# [Required work]
**1)** Copy out the part of the labor case text that opens with the words containing "As stated, the" and closes with "sitting by designation.", renaming "enforcement proceeding" to "enforcement action".
**2)** Using the labor case text, answer yes or no to each statement below and quote the words that decide it: (a) a panel of the Board approved the Examiner's decision on March 18, 1968; (b) the Examiner expressly described Respondent's witnesses as untrustworthy; (c) the Board began the enforcement proceeding in December 1967.
**3)** Carry on writing the labor case text from its last sentence.

# [Text block]

On December 7, 1967, the Examiner issued his decision and his recommended order, which decision and order were approved and adopted by a panel of the Board on March 18, 1968.


Viewing the case in the light of Joy Silk, supra, the Examiner defined the "main issue" before him as being "whether Respondent acted in good faith in refusing to recognize and bargain with the Union; specifically, whether Respondent's refusal was motivated by a good faith doubt, or by a rejection of the collective bargaining principle or a desire to gain time within which to undermine the Union.


It is clear from the 1967 opinion of the Examiner and from his later opinion in the case, which will be mentioned in due course, that he accepted the testimony of General Counsel's witnesses, several of whom he describes as credible and trustworthy, and did not accept the testimony of Respondent's managerial personnel, although he did not in terms stigmatize Respondent's witnesses as being untrustworthy or not credible.3


The Examiner found that the claim of Respondent that it had a good faith doubt that the Union represented a majority of the employees had not been sustained, that Respondent had acted in bad faith in refusing to recognize and bargain with the Union, and that its refusal constituted a violation of section 8(a) (5) and (1) of the Act. The Examiner also found that Respondent had violated section 8(a) (1) in a number of ways apart from its refusal to recognize the Union. It was found that Respondent had coercively interrogated employees about union affiliation and activity, that it had advocated the formation of a company union, that it made implied promises of benefits to the employees if they would abandon the Union, and had unlawfully threatened and coerced the striking employees by telling them that the strike was illegal, that the company would not negotiate with the Union, and that the strikers were being replaced and had no jobs.


As stated, the Board adopted the Examiner's decision and recommended order on March 18, 1968, and it instituted this enforcement proceeding in October of that year. The case was briefed, orally argued, and submitted to a panel of this Court consisting of then Chief Judge Van Oosterhout, Circuit Judge Gibson, and Senior District Judge Miller sitting by designation.

# [Provided material]

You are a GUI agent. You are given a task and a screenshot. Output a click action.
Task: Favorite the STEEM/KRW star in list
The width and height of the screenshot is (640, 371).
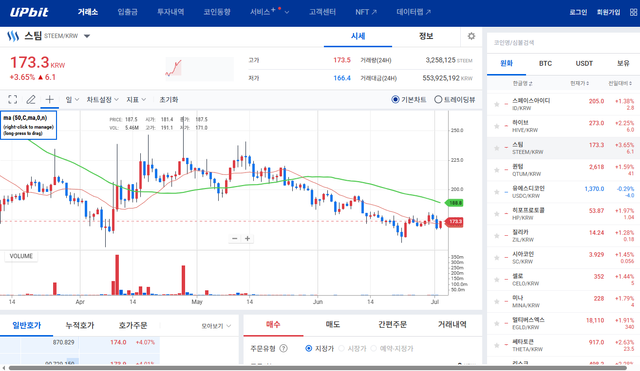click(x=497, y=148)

# [Responses for each task]
**1)**
As stated, the Board adopted the Examiner's decision and recommended order on March 18, 1968, and it instituted this enforcement action in October of that year. The case was briefed, orally argued, and submitted to a panel of this Court consisting of then Chief Judge Van Oosterhout, Circuit Judge Gibson, and Senior District Judge Miller sitting by designation.

**2)**
(a) Yes: "approved and adopted by a panel of the Board on March 18, 1968"
(b) No: "although he did not in terms stigmatize Respondent's witnesses as being untrustworthy or not credible"
(c) No: "it instituted this enforcement proceeding in October of that year"

**3)**
Before the panel just mentioned could render its decision, the Supreme Court decided N. L. R. B. v. Gissel Packing Co., 395 U.S. 575, 89 S.Ct. 1918, 23 L. Ed.2d 547 (1969).4 In view of Gissel's impact on Joy Silk the Board requested this Court to remand the case either in whole or in part for administrative reconsideration. The Court in compliance with that request remanded the entire case. N. L. R. B. v. Hart Beverage Co., 8 Cir., 414 F.2d 618 (1969). In connection with the remand we said (414 F.2d at 621):


"It is our considered view that the entire case should be remanded to the Board in conformity with the Board's suggestion numbered (1). A very close question is presented on the sufficiency of the evidence to support the § 8(a) (1) violations. The difficulty is increased, as pointed out in the Company's brief, by the Trial Examiner's statement in several instances that the Company did not deny statements made by the Board's witnesses. The record shows denial of such statements. In any event, it will be necessary for the Board to re-evaluate the evidence on the § 8(a) (1) violations to determine whether the evidence goes to the extent of showing that the asserted violations tended to preclude a free election.


"Upon the record as a whole, a serious question is presented on whether an evidentiary basis exists for a finding that any acts with which the Company and its representatives are charged had a coercive effect upon the employees. There is also the additional factor in this case that the Company promptly requested an election upon being advised of the Union's bargaining demands.


"The Court in Gissel admonishes that it is at least initially up to the Board and not to the courts to determine the effects of asserted and established unfair labor practices upon the election process.


"This case is remanded to the Board for further consideration upon all issues in light of the Supreme Court's opinion in Gissel."


In February 1970 the Board referred the case back to the same Trial Examiner who had considered it in the first instance, and on May 27, 1970, he issued a supplemental decision and order. On September 29 the Board again approved the Examiner's decision and order; and on December 18, 1970, the Board again asked this Court for enforcement.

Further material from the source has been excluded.